Compressibility of Multicomponent, Charged Model Biomembranes Tunes Permeation of Cationic Nanoparticles

Abstract

Cells respond to external stress by altering their membrane lipid composition to maintain fluidity, integrity and net charge. However, in interactions with charged nanoparticles (NPs), altering membrane charge could adversely affect its ability to transport ions across the cell membrane. Hence, it is important to understand possible pathways by which cells could alter zwitterionic lipid composition to respond to NPs without compromising membrane integrity and charge. Here, we report in situ synchrotron X-ray reflectivity (XR) measurements to monitor the interaction of cationic NPs in the form of quantum dots, with phase-separated supported lipid bilayers of different compositions containing an anionic lipid and zwitterionic lipids having variable degrees of stiffness.

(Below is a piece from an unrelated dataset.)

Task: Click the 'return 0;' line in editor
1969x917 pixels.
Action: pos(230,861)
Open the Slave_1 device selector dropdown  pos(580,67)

We observe that the extent of NP penetration into the respective membranes, as estimated from XR data analysis, is inversely related to membrane compression moduli, which was tuned by altering the stiffness of the zwitterionic lipid component. For a particular membrane composition with a discernible height difference between ordered and disordered phases, we were able to observe subtle correlations between the extent of charge on the NPs and the specificity to bind to the charged and ordered phase, contrary to that observed earlier for phase-separated model biomembranes containing no charged lipids. Our results provide microscopic insight into the role of membrane rigidity and electrostatics in determining membrane permeation. This can lead to great potential benefits in rational designing of NPs for bioimaging and drug delivery applications as well as in assessing and alleviating cytotoxicity of NPs.